The very purpose of the First Amendment is to foreclose public authority from assuming a guardianship of the public mind through regulating the press, speech and religion.

In the past, I have come across some of the words of Supreme Court Justice Robert H. Jackson.  

From his decision in West Virginia State Board of Education v. Barnette regarding compelled speech:

As governmental pressure toward unity becomes greater, so strife becomes more bitter as to whose unity it shall be…Ultimate futility of such attempts to compel coherence is the lesson of every such effort from the Roman drive to stamp out Christianity as a disturber of its pagan unity, the Inquisition, as a means to religious and dynastic unity, the Siberian exiles as a means to Russian unity, down to the fast failing efforts of our present totalitarian enemies. Those who begin coercive elimination of dissent soon find themselves exterminating dissenters.
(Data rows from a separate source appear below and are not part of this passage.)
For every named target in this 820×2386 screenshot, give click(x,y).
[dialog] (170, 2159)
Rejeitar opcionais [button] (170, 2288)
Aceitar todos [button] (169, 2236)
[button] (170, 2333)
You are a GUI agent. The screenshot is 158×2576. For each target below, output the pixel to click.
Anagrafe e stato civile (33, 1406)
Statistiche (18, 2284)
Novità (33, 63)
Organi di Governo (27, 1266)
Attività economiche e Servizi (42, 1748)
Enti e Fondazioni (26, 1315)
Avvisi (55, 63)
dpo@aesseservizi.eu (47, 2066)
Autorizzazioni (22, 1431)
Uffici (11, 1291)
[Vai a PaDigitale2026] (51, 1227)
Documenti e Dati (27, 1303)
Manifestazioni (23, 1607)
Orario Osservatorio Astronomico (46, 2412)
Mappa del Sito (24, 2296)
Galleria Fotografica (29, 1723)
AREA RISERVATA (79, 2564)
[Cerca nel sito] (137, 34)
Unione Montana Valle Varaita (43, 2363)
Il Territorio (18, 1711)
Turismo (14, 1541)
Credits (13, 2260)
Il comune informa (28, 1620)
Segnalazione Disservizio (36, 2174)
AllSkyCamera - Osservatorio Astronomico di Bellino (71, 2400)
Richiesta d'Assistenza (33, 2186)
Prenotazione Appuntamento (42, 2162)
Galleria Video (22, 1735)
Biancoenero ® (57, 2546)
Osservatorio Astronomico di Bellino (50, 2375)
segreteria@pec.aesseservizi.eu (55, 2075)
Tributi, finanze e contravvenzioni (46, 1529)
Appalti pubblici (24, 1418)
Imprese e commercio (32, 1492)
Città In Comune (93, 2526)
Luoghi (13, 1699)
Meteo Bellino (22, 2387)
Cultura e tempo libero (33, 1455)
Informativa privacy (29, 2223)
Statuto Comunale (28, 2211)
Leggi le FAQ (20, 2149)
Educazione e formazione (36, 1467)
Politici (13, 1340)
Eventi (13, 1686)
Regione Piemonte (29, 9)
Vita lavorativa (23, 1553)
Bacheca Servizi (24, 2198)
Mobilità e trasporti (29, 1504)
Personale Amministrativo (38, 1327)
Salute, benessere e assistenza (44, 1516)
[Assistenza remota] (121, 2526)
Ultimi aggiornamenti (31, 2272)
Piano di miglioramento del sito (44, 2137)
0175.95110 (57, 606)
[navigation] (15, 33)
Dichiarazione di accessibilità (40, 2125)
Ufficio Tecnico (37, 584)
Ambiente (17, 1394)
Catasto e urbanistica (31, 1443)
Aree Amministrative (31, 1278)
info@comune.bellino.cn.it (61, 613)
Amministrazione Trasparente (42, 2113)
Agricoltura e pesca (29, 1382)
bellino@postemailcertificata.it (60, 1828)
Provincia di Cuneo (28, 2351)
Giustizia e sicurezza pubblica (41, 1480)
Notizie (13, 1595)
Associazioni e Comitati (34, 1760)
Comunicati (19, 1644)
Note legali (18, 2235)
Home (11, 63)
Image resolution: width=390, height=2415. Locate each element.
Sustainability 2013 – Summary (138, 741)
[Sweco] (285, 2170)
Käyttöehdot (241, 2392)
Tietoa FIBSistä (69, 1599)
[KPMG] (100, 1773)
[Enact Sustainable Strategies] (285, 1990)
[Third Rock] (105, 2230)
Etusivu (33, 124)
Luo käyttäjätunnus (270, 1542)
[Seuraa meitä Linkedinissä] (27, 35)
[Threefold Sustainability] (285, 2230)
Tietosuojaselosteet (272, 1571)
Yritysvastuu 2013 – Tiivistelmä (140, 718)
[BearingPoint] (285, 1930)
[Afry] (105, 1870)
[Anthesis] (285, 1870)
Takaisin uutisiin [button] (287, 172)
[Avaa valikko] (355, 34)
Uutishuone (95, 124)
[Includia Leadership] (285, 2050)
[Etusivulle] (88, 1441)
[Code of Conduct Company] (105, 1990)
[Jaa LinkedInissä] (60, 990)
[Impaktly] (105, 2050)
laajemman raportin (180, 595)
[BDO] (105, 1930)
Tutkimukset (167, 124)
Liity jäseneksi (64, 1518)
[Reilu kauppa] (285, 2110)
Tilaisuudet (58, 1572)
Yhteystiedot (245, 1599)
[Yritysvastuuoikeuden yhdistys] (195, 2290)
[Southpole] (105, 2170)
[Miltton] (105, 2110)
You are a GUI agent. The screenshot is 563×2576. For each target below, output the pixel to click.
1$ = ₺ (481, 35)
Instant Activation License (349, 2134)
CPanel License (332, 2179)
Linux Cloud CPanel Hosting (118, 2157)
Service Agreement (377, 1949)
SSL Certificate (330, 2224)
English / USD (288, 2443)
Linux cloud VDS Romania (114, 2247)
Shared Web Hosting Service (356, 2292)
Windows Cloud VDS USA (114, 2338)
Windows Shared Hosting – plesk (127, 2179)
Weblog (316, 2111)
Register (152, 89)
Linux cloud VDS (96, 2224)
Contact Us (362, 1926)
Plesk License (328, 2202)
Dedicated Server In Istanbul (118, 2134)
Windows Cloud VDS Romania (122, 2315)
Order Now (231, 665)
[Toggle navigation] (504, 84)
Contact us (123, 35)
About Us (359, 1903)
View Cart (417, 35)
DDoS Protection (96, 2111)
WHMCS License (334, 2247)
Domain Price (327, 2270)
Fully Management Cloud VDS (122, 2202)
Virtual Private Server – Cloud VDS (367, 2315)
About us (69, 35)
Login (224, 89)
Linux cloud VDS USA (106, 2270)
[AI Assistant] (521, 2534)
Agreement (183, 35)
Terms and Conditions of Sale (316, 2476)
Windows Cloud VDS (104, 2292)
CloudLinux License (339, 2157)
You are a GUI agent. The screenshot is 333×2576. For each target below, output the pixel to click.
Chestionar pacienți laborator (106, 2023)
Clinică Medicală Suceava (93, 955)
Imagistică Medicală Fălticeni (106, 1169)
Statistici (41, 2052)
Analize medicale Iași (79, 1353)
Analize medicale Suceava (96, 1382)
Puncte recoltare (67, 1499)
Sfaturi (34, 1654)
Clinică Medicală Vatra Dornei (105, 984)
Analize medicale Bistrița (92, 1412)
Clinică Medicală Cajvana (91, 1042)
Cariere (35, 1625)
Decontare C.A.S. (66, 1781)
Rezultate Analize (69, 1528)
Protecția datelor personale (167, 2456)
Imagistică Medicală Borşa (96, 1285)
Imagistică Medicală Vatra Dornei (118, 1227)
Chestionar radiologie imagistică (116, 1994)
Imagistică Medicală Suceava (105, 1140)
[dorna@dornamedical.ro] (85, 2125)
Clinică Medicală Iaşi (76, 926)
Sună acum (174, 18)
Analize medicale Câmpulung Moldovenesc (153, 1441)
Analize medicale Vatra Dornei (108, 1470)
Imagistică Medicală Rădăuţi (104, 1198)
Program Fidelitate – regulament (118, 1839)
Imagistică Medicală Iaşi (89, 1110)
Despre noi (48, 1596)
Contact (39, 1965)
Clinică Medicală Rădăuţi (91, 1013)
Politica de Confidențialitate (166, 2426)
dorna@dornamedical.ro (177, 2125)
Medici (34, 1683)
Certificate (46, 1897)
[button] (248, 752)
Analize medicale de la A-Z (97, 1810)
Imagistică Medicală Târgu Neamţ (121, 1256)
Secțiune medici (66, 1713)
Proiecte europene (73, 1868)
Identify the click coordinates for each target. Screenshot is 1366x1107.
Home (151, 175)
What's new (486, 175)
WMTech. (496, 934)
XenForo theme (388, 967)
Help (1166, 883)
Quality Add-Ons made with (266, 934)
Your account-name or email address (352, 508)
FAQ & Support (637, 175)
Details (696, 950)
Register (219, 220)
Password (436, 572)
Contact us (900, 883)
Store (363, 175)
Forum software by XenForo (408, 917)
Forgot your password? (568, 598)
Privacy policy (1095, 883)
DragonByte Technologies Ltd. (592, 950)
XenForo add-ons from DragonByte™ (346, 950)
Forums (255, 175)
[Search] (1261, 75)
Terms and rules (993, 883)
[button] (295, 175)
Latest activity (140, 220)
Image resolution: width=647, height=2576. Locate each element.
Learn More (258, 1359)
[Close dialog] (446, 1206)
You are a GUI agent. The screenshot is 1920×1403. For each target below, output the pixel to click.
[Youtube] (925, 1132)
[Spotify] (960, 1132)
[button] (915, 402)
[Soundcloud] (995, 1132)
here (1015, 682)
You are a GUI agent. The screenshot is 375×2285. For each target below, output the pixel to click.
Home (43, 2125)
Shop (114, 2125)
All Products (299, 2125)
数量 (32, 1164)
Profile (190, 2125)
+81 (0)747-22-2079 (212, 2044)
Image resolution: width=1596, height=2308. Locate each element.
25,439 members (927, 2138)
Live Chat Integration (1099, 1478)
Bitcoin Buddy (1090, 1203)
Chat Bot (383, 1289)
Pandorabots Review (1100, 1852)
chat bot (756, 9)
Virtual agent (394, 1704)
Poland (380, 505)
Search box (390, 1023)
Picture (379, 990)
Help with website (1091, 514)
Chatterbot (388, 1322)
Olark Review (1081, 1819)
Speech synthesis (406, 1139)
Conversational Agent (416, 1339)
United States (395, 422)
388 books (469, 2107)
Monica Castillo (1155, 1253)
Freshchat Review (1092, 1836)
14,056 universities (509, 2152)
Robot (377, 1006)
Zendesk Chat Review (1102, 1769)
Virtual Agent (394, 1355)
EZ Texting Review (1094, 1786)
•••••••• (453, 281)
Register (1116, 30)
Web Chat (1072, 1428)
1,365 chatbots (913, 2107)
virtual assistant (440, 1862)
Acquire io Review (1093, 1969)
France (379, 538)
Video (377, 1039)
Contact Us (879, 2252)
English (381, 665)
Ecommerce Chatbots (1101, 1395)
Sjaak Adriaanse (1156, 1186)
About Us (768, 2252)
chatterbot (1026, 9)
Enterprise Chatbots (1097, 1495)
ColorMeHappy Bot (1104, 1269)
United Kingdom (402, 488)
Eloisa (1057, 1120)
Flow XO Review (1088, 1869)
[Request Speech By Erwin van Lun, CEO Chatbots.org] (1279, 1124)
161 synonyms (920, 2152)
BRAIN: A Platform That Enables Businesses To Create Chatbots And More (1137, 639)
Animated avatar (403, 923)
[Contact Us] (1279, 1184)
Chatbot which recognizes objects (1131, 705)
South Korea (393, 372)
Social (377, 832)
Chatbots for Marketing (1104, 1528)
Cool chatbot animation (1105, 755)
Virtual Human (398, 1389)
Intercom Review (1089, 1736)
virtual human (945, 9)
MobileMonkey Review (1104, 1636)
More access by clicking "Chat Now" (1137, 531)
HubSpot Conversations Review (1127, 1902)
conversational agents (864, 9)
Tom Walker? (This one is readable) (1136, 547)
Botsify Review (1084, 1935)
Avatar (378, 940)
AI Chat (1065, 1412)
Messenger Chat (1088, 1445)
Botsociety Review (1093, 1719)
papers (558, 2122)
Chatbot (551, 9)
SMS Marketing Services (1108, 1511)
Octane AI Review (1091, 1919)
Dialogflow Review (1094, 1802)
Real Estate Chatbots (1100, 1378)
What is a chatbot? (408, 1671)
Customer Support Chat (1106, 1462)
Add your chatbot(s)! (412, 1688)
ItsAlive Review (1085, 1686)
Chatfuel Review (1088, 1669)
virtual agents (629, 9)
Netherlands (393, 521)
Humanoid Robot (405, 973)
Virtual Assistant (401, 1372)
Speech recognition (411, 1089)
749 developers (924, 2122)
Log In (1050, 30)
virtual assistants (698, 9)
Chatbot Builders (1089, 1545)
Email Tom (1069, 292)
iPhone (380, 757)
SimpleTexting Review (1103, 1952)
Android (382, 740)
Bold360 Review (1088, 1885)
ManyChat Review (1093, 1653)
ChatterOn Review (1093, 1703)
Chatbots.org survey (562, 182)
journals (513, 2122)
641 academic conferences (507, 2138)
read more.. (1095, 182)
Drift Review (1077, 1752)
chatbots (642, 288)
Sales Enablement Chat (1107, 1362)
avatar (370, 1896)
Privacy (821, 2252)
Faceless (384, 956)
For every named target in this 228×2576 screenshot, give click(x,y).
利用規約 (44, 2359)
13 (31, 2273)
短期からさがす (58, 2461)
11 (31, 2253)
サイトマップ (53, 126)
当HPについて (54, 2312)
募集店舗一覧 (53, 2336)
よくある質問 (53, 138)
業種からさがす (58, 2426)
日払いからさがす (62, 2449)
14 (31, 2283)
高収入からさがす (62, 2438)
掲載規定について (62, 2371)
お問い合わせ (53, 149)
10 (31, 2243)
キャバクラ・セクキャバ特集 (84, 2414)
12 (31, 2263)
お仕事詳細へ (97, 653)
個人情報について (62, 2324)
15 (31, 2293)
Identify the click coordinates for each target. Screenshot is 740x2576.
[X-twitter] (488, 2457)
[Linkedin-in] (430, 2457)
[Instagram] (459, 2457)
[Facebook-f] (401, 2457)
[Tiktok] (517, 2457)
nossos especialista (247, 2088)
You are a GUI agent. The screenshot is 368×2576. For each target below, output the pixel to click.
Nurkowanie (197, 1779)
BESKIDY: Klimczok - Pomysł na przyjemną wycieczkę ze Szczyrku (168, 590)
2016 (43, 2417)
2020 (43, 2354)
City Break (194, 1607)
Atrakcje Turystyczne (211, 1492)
Compulsory unification of opinion achieves only the unanimity of the graveyard.

Justice Antonin Scalia, no mean stylist himself, described Jackson as "the best legal stylist of the 20th century."  

I stumble across these items this morning and start rooting around for more information about the words and works of Jackson.  Of course, Wikiquote is a good starting point.  For a man who was United States Solicitor General, United States Attorney General, and an Associate Justice of the United States Supreme Court, as well as the chief United States prosecutor at the Nuremberg Trials, it was worth paying attention to his opinions.

In this wretched moment when the administration is so eager to eviscerate the First Amendment and has been so ardent in pursuing technology companies to become an arm of the federal government to restrict speech and has sought so enthusiastically to create new agencies tasked with policing speech and more specifically tasked with determining what is true enough for citizens to be allowed to hear, these words from Jackson are a balm.

The very purpose of the First Amendment is to foreclose public authority from assuming a guardianship of the public mind through regulating the press, speech and religion. In this field, every person must be his own watchman for truth, because the forefathers did not trust any government to separate the true from the false for us.